> _Exercise description_:
What should come back is the data below, word for word, minus any picture.
--- Data records ---
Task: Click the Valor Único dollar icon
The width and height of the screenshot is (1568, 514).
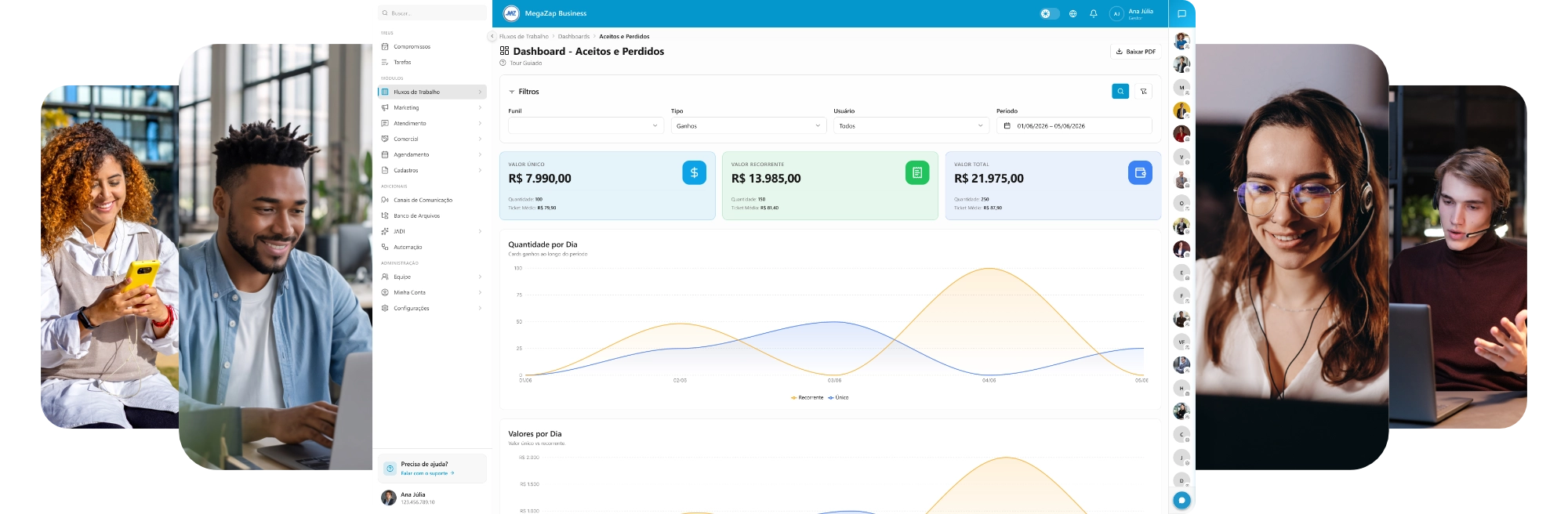Action: pos(694,172)
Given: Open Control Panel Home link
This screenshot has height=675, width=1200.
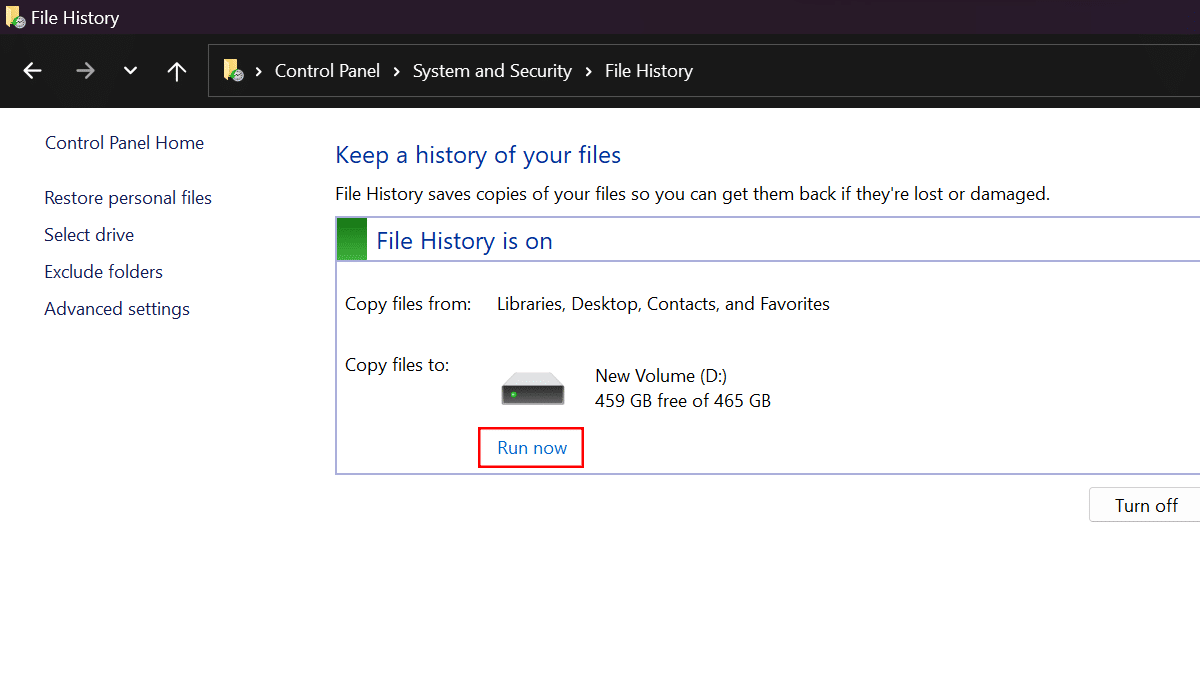Looking at the screenshot, I should [x=124, y=143].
---
> _The answer_:
Task: Click the Valor Único dollar icon
The width and height of the screenshot is (1568, 514).
Action: pos(694,172)
Given: Open Control Panel Home link
This screenshot has height=675, width=1200.
Looking at the screenshot, I should [x=124, y=143].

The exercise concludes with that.